Data for analysis:
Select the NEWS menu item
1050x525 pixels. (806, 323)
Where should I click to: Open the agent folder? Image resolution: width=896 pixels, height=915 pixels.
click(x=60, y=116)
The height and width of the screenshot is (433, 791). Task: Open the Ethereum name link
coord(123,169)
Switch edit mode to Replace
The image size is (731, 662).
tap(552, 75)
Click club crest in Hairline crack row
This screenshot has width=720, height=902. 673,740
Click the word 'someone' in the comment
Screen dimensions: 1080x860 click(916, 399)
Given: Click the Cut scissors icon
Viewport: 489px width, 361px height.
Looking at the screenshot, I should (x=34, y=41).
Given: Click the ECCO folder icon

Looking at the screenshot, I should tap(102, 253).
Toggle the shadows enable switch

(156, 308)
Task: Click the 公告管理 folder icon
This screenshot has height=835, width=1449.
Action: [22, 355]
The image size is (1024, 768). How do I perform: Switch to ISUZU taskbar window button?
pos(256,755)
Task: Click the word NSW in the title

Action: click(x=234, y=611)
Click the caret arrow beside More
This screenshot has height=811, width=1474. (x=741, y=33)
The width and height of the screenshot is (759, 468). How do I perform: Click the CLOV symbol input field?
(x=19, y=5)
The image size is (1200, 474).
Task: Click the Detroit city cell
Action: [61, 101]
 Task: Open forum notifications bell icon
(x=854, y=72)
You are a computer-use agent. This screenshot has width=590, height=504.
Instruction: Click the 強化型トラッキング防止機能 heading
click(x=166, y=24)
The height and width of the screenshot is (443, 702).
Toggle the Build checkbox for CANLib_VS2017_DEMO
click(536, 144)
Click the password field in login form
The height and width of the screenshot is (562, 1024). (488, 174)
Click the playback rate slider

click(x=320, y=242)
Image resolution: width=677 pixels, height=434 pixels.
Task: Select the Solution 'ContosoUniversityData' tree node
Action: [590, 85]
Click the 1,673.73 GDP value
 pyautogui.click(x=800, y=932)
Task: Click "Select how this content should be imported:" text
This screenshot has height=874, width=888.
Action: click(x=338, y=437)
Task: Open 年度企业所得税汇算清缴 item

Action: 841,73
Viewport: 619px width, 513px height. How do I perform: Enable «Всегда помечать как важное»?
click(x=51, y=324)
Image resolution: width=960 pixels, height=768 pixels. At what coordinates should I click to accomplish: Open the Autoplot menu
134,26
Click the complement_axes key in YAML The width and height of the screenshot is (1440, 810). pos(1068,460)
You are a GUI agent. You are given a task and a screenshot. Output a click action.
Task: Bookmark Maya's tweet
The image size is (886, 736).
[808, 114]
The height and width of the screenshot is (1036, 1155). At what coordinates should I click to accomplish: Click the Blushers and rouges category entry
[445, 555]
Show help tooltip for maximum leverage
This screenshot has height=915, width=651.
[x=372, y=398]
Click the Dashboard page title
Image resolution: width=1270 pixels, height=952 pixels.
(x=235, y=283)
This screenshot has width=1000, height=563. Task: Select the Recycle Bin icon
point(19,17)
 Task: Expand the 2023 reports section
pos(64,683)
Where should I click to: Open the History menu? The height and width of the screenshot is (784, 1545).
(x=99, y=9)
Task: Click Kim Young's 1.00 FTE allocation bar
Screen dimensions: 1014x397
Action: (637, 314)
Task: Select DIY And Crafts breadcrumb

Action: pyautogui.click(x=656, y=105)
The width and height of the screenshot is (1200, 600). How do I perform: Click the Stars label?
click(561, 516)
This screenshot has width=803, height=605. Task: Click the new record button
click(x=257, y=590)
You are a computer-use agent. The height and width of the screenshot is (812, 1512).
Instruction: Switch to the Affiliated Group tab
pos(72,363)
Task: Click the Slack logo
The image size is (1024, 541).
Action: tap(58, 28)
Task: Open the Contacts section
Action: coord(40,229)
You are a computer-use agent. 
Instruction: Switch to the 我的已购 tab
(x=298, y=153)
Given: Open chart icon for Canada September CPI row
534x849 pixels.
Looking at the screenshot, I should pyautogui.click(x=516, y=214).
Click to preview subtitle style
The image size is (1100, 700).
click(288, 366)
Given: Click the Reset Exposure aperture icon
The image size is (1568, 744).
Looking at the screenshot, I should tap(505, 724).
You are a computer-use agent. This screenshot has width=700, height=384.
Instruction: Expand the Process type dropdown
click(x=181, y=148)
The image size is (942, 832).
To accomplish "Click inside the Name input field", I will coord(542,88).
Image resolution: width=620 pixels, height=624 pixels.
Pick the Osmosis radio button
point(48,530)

Work request: The full listing, retyped exactly, is the expected answer.

Solution:
Select the NEWS menu item
1050x525 pixels. (806, 323)
Where should I click to: Open the agent folder? Image resolution: width=896 pixels, height=915 pixels.
click(x=60, y=116)
The height and width of the screenshot is (433, 791). Task: Open the Ethereum name link
coord(123,169)
Switch edit mode to Replace
The image size is (731, 662).
tap(552, 75)
Click club crest in Hairline crack row
This screenshot has width=720, height=902. 673,740
Click the word 'someone' in the comment
Screen dimensions: 1080x860 click(916, 399)
Given: Click the Cut scissors icon
Viewport: 489px width, 361px height.
Looking at the screenshot, I should (x=34, y=41).
Given: Click the ECCO folder icon

Looking at the screenshot, I should tap(102, 253).
Toggle the shadows enable switch

(156, 308)
Task: Click the 公告管理 folder icon
This screenshot has height=835, width=1449.
Action: [22, 355]
The image size is (1024, 768). How do I perform: Switch to ISUZU taskbar window button?
pos(256,755)
Task: Click the word NSW in the title

Action: click(x=234, y=611)
Click the caret arrow beside More
This screenshot has height=811, width=1474. (x=741, y=33)
The width and height of the screenshot is (759, 468). How do I perform: Click the CLOV symbol input field?
(x=19, y=5)
The image size is (1200, 474).
Task: Click the Detroit city cell
Action: [61, 101]
 Task: Open forum notifications bell icon
(x=854, y=72)
You are a computer-use agent. This screenshot has width=590, height=504.
Instruction: Click the 強化型トラッキング防止機能 heading
click(x=166, y=24)
The height and width of the screenshot is (443, 702).
Toggle the Build checkbox for CANLib_VS2017_DEMO
click(536, 144)
Click the password field in login form
The height and width of the screenshot is (562, 1024). (488, 174)
Click the playback rate slider

click(x=320, y=242)
Image resolution: width=677 pixels, height=434 pixels.
Task: Select the Solution 'ContosoUniversityData' tree node
Action: [590, 85]
Click the 1,673.73 GDP value
 pyautogui.click(x=800, y=932)
Task: Click "Select how this content should be imported:" text
This screenshot has height=874, width=888.
Action: click(x=338, y=437)
Task: Open 年度企业所得税汇算清缴 item

Action: 841,73
Viewport: 619px width, 513px height. How do I perform: Enable «Всегда помечать как важное»?
click(x=51, y=324)
Image resolution: width=960 pixels, height=768 pixels. At what coordinates should I click to accomplish: Open the Autoplot menu
134,26
Click the complement_axes key in YAML The width and height of the screenshot is (1440, 810). pos(1068,460)
You are a GUI agent. You are given a task and a screenshot. Output a click action.
Task: Bookmark Maya's tweet
The image size is (886, 736).
[808, 114]
The height and width of the screenshot is (1036, 1155). At what coordinates should I click to accomplish: Click the Blushers and rouges category entry
[445, 555]
Show help tooltip for maximum leverage
This screenshot has height=915, width=651.
[x=372, y=398]
Click the Dashboard page title
Image resolution: width=1270 pixels, height=952 pixels.
(x=235, y=283)
This screenshot has width=1000, height=563. Task: Select the Recycle Bin icon
point(19,17)
 Task: Expand the 2023 reports section
pos(64,683)
Where should I click to: Open the History menu? The height and width of the screenshot is (784, 1545).
(x=99, y=9)
Task: Click Kim Young's 1.00 FTE allocation bar
Screen dimensions: 1014x397
Action: (637, 314)
Task: Select DIY And Crafts breadcrumb

Action: pyautogui.click(x=656, y=105)
The width and height of the screenshot is (1200, 600). How do I perform: Click the Stars label?
click(561, 516)
This screenshot has width=803, height=605. Task: Click the new record button
click(x=257, y=590)
You are a computer-use agent. The height and width of the screenshot is (812, 1512).
Instruction: Switch to the Affiliated Group tab
pos(72,363)
Task: Click the Slack logo
The image size is (1024, 541).
Action: tap(58, 28)
Task: Open the Contacts section
Action: coord(40,229)
You are a computer-use agent. 
Instruction: Switch to the 我的已购 tab
(x=298, y=153)
Given: Open chart icon for Canada September CPI row
534x849 pixels.
Looking at the screenshot, I should pyautogui.click(x=516, y=214).
Click to preview subtitle style
The image size is (1100, 700).
click(288, 366)
Given: Click the Reset Exposure aperture icon
The image size is (1568, 744).
Looking at the screenshot, I should tap(505, 724).
You are a computer-use agent. This screenshot has width=700, height=384.
Instruction: Expand the Process type dropdown
click(x=181, y=148)
The image size is (942, 832).
To accomplish "Click inside the Name input field", I will coord(542,88).
Image resolution: width=620 pixels, height=624 pixels.
Pick the Osmosis radio button
point(48,530)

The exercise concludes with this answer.